Brazil's Yoshiyuki Shimizu (R), France's Michel Claverie (C) and Germany's Wolfgang Reuter (L) compete in the men's 100m final for athletes between 85 and 89 years old, during the World Masters Athletics Championships (From the Telegraph). The reason for longevity in certain populations have been overwhelmingly due to a physically active lifestyle. By shifting Medicare to focus on sports and active lifestyles rather than on drug coverage could radically alter the quality of life in the elderly population.

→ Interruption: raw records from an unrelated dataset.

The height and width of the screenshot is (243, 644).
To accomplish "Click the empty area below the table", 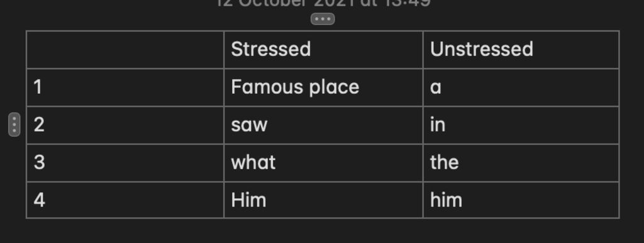I will click(x=323, y=231).
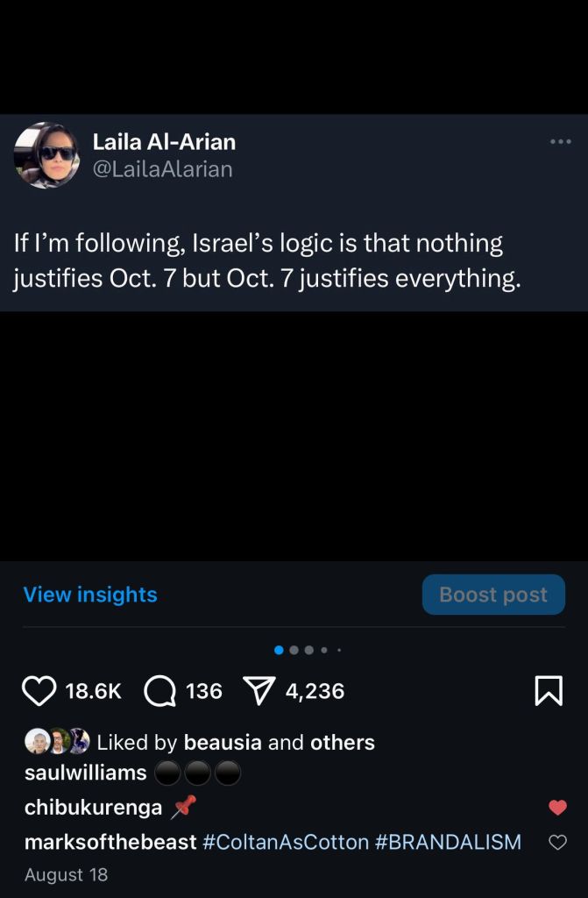Like marksofthebeast's comment with heart

click(x=557, y=842)
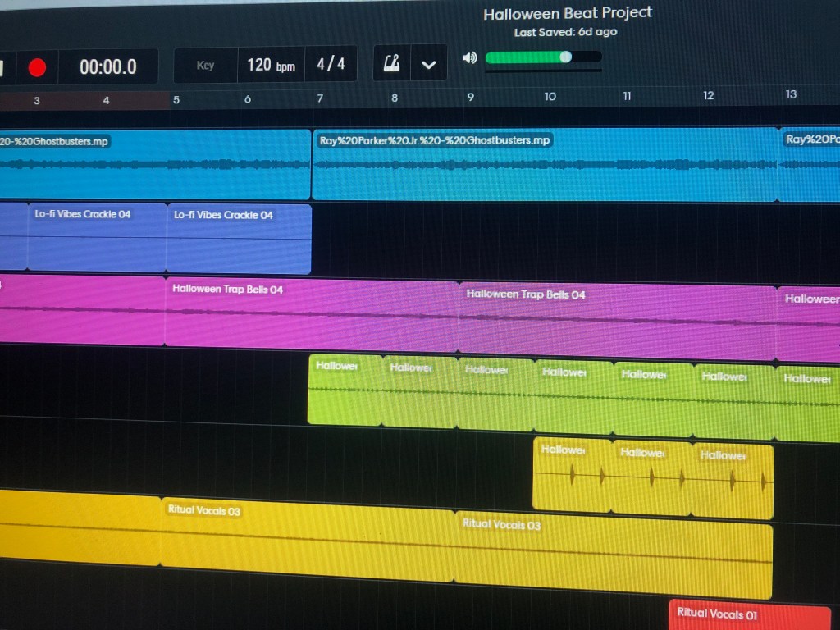Click the 120 bpm tempo field

(271, 65)
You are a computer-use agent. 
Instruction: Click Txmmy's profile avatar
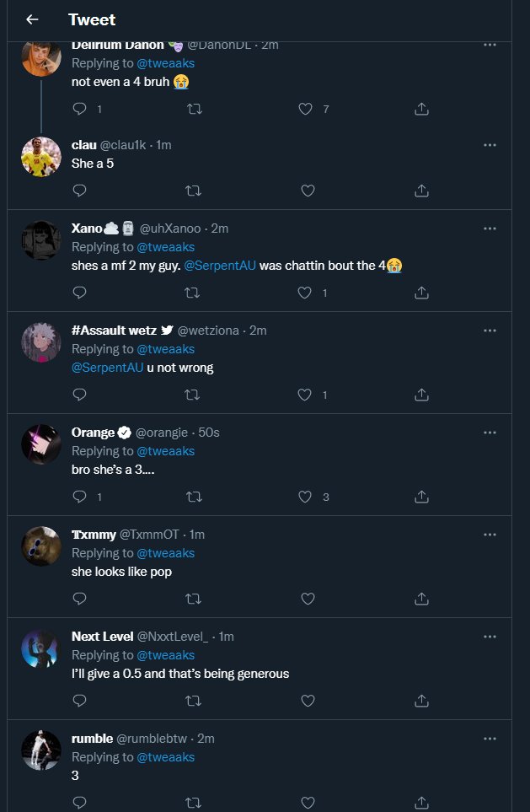[41, 546]
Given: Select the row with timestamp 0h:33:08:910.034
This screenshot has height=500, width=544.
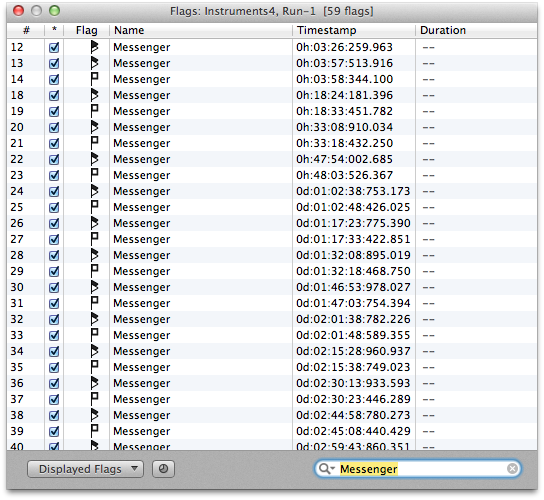Looking at the screenshot, I should tap(272, 127).
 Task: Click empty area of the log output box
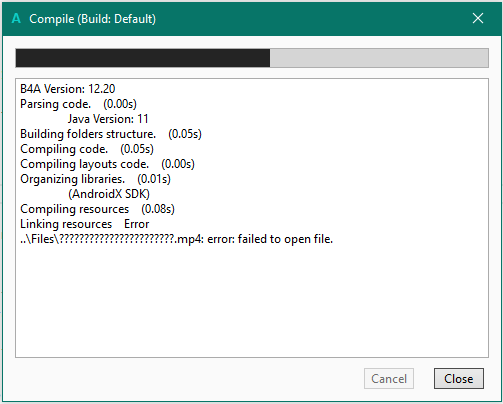pos(252,300)
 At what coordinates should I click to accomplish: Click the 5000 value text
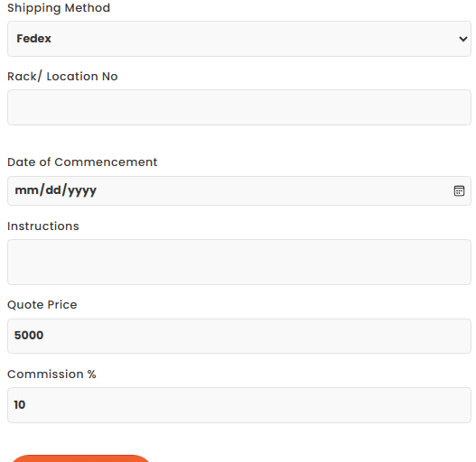tap(29, 335)
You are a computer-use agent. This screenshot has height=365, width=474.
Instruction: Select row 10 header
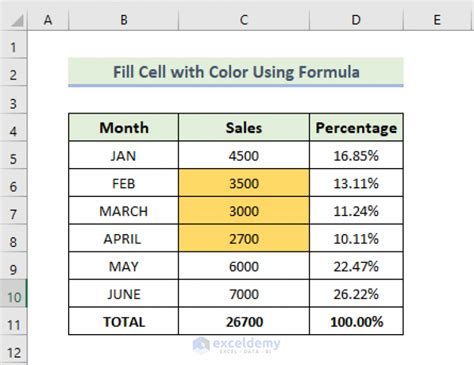coord(14,294)
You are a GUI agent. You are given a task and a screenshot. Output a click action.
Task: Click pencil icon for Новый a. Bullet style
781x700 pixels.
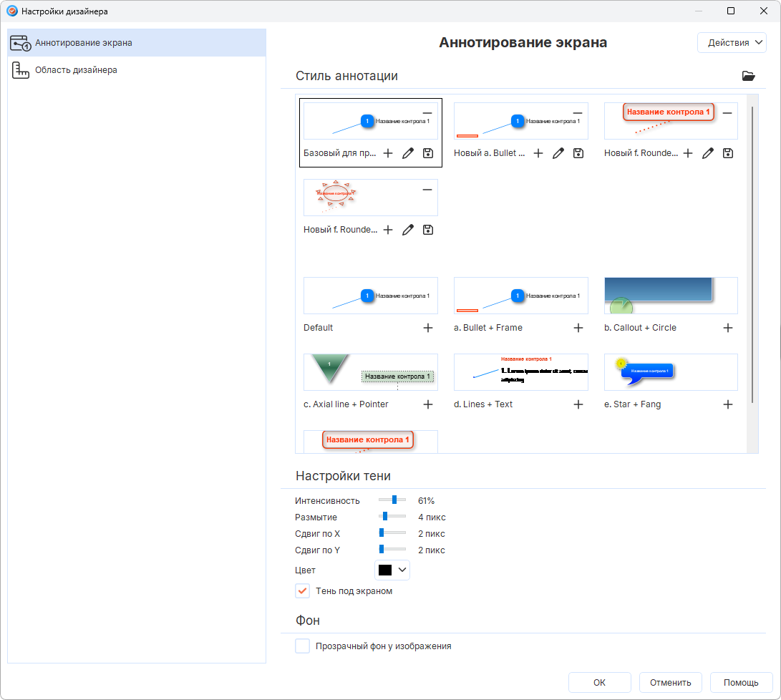coord(558,153)
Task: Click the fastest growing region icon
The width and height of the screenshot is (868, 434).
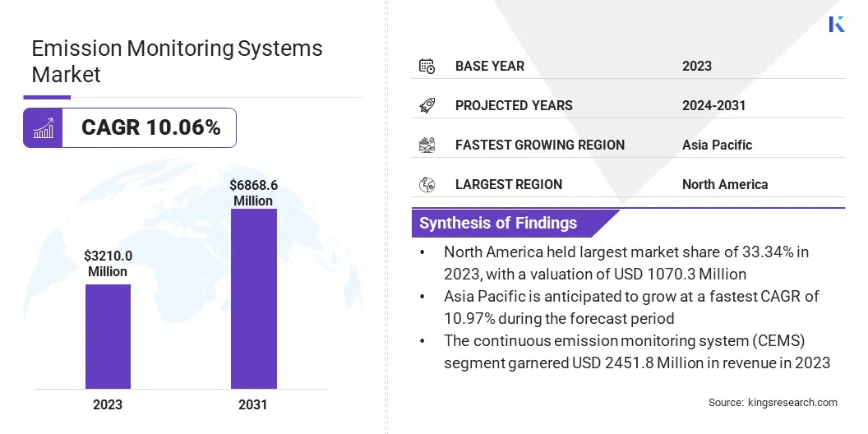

In addition, currently Medicare only covers a limited portion of physical and occupational therapy. However, Medicare would be more cost effective in the elderly if it was integrated alongside physical rehabilitation services with a focus on sports and active lifestyles, instead of what is occurring at the present time in which the elderly are often bedridden at hospitals on multiple drip medications, waiting to die. Instead, Medicare would be more cost effective if it were utilised across different occupational services, so that it could be easily integrated with physical therapists and retail gym outlets to encourage the elderly to become active members of our societies instead of primarily focusing on Medicare to cover drug costs. If Medicare covered group athletic activities, specialised one-on-one gym training sessions, and increased in coverage as the elderly becomes more active in local volunteer organisations, this could radically change the quality of life for many elderly people, who are often isolated, only to spend their last days bedridden in the hospital.
This also provides an opportunity for health and medical insurance companies to cater their services towards seniors, so that part of the insurance coverage can offer services such as local gym memberships, lifelong physical therapy services and preventative medicine education. In this way, insurance companies can move the focus from covering short-term medical treatment primarily based in the hospital setting, and move towards long-term care that targets the elderly’s entire lifestyle, creating more value for shareholders and investors, in addition to improving the quality of life for seniors.
The global wellness economy was $3.7 trillion in 2015 and grew 3 times larger than pharmaceutical industries and projected to double over the next decade. This presents an opportunity for insurance companies to cater to specific lifestyle needs of the elderly and for pharmaceutical corporations to move from a “sick care” model of healthcare to a preventative model of healthcare that focuses on personalised medicine with more frequent preventative screenings.
In every part of the world that has documented the longevity of its people, it has been noted that they all lead physically active lifestyles. Much of my insights about elderly care comes from my direct experience with the passing away of my father last year. What my father didn’t need were more drugs nor to be immobilised on a hospital bed. What my father needed was physical therapy and have a community of other elderly people to be physically active. What my father needed was more frequent preventative medical screenings and not merely a short annual checkup. I still have so many regrets about the way in which my father passed away. I hope one day, we can all come together; insurance companies, pharmaceutical companies, and politicians to shape government policies, in order to improve the quality of life for our senior citizens, because the longer the lifespan of a patient who is active in society, you have a customer for life.